Gastrointestinal stasis happens when food stops flowing properly through the intestinal tract. It can often be caused by a blockage or hard, impacted, partially digested food that sits for too long inside the rabbit’s cecum. Left to sit, the impacted plant matter may become a breeding ground for all sorts of bacteria, which produce gas and toxins that can cause extreme pain and death. Even if gastrointestinal stasis does not kill your rabbit, an imbalance of unhealthy bacteria in the gut can result in permanent liver damage.
Things to Consider
Though cucumbers are a great way to keep your bun hydrated, they should not be fed to rabbits in large quantities. Your cotton-tailed companion thrives on diets high in hay, which provides all of the vitamins, minerals, protein, and fiber that bunnies need to stay healthy. Just as the occasional slice of cucumber can help prevent constipation, too many slices of cucumber can disrupt digestion and result in diarrhea and other digestive problems.
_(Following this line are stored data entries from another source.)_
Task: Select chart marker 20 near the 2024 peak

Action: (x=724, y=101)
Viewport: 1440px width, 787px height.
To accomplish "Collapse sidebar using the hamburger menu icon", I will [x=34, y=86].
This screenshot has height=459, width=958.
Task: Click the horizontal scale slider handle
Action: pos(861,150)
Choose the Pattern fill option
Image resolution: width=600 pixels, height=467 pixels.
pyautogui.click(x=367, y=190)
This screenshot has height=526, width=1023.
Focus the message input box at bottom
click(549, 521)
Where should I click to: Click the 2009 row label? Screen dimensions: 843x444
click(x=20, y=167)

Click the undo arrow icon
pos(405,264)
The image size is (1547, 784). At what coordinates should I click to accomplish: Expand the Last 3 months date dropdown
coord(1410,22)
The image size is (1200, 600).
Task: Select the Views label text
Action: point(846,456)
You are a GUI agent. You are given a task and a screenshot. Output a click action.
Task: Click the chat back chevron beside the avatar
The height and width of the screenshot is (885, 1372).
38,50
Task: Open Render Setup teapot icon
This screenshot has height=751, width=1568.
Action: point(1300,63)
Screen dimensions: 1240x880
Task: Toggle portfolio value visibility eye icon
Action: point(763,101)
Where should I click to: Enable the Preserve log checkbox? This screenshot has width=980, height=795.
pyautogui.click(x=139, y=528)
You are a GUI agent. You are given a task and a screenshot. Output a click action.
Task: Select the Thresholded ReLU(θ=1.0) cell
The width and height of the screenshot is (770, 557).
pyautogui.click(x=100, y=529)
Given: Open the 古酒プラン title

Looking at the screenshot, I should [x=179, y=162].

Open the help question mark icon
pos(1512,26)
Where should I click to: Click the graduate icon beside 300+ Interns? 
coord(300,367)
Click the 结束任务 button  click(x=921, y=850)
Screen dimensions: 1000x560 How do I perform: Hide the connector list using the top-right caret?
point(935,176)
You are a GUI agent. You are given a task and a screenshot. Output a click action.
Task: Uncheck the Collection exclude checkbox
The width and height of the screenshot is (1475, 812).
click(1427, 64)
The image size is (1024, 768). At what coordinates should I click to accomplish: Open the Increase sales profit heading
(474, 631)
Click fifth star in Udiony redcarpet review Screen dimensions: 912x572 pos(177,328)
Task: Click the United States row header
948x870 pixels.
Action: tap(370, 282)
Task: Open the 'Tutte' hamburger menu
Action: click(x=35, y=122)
If you notice that your rabbit’s fecal pellets have changed in number, shape, color, or texture since you started giving them cucumbers, lay off the fresh vegetables and consult a veterinarian. Because their digestive systems are so different from our own, many people who raise rabbits misinterpret changes in stool. It is always best to consult a veterinarian before trying to rectify your bun’s digestive problems on your own.
In conclusion, cucumbers are safe to be fed to rabbits as an occasional treat. They are low in calories and high in fluids, so they can aid in hydration without contributing to weight gain. Just remember that cucumbers should be a supplement and not a staple—too many watery vegetables can wreak havoc with your bun’s gastrointestinal tract.